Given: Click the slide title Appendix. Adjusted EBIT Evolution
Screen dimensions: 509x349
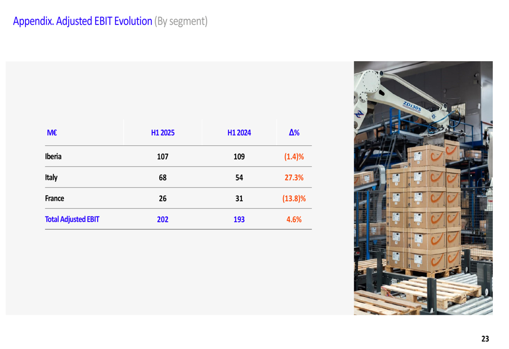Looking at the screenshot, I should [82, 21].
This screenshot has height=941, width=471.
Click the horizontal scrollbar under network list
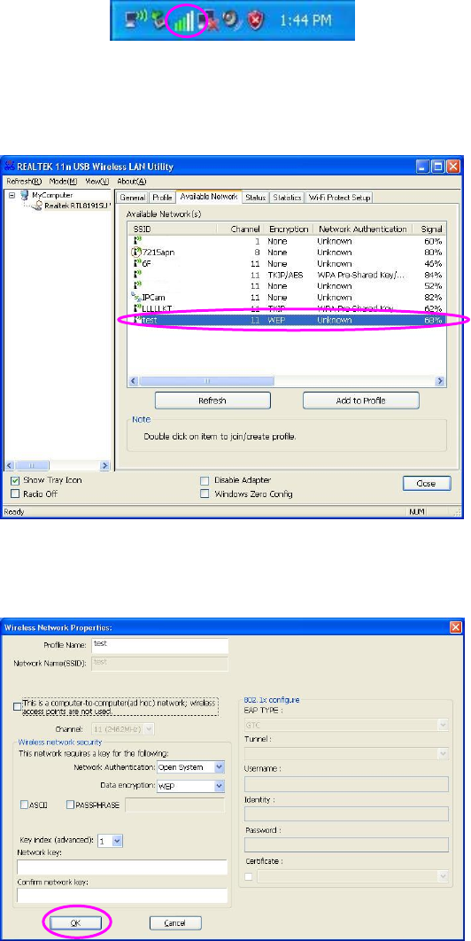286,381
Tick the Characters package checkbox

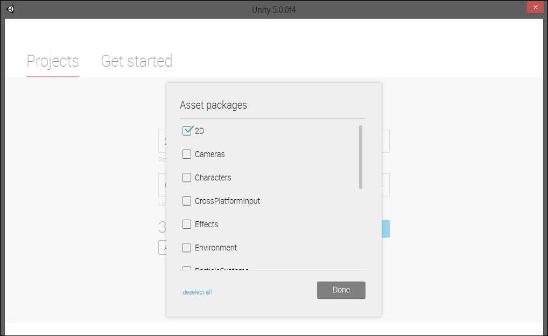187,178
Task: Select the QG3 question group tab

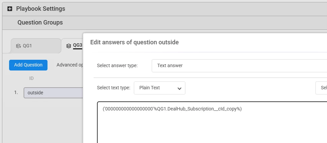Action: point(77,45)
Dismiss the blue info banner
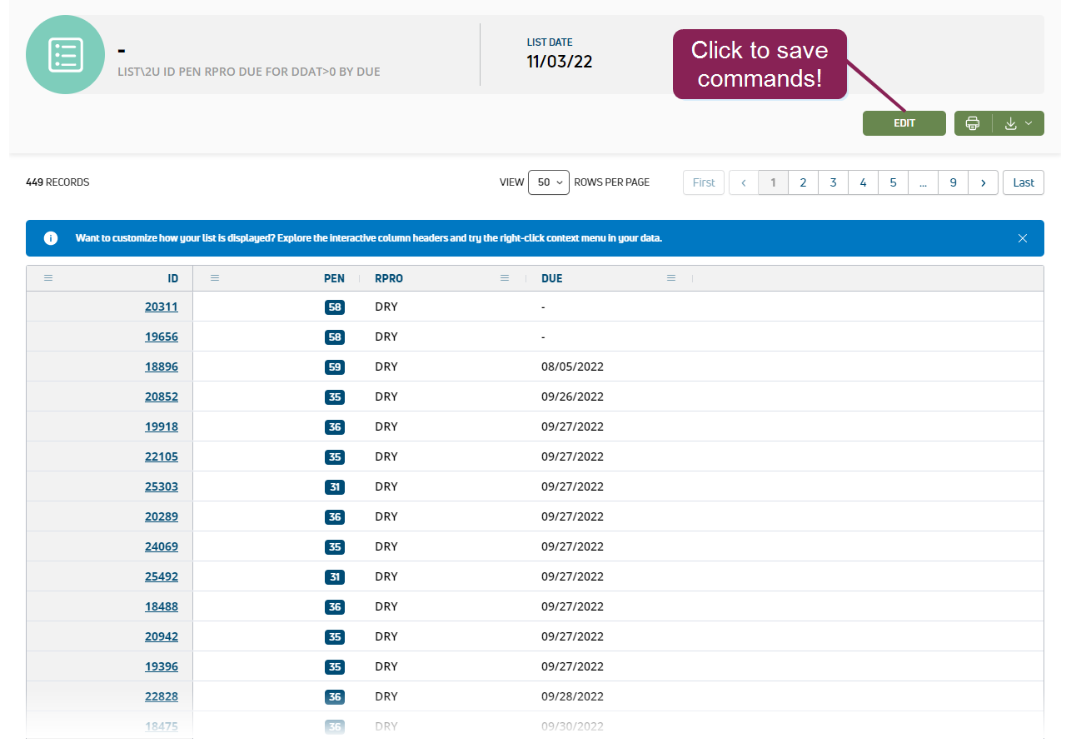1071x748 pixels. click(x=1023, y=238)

> [Required work]: When you write out the material, reproduce each line exactly and omit any picture it holds.

> [Solution to the exercise]:
Given: Click the slide title Appendix. Adjusted EBIT Evolution
Screen dimensions: 509x349
Looking at the screenshot, I should [82, 21].
This screenshot has height=941, width=471.
Click the horizontal scrollbar under network list
286,381
Tick the Characters package checkbox

187,178
Task: Select the QG3 question group tab

Action: point(77,45)
Dismiss the blue info banner
1071x748 pixels. click(x=1023, y=238)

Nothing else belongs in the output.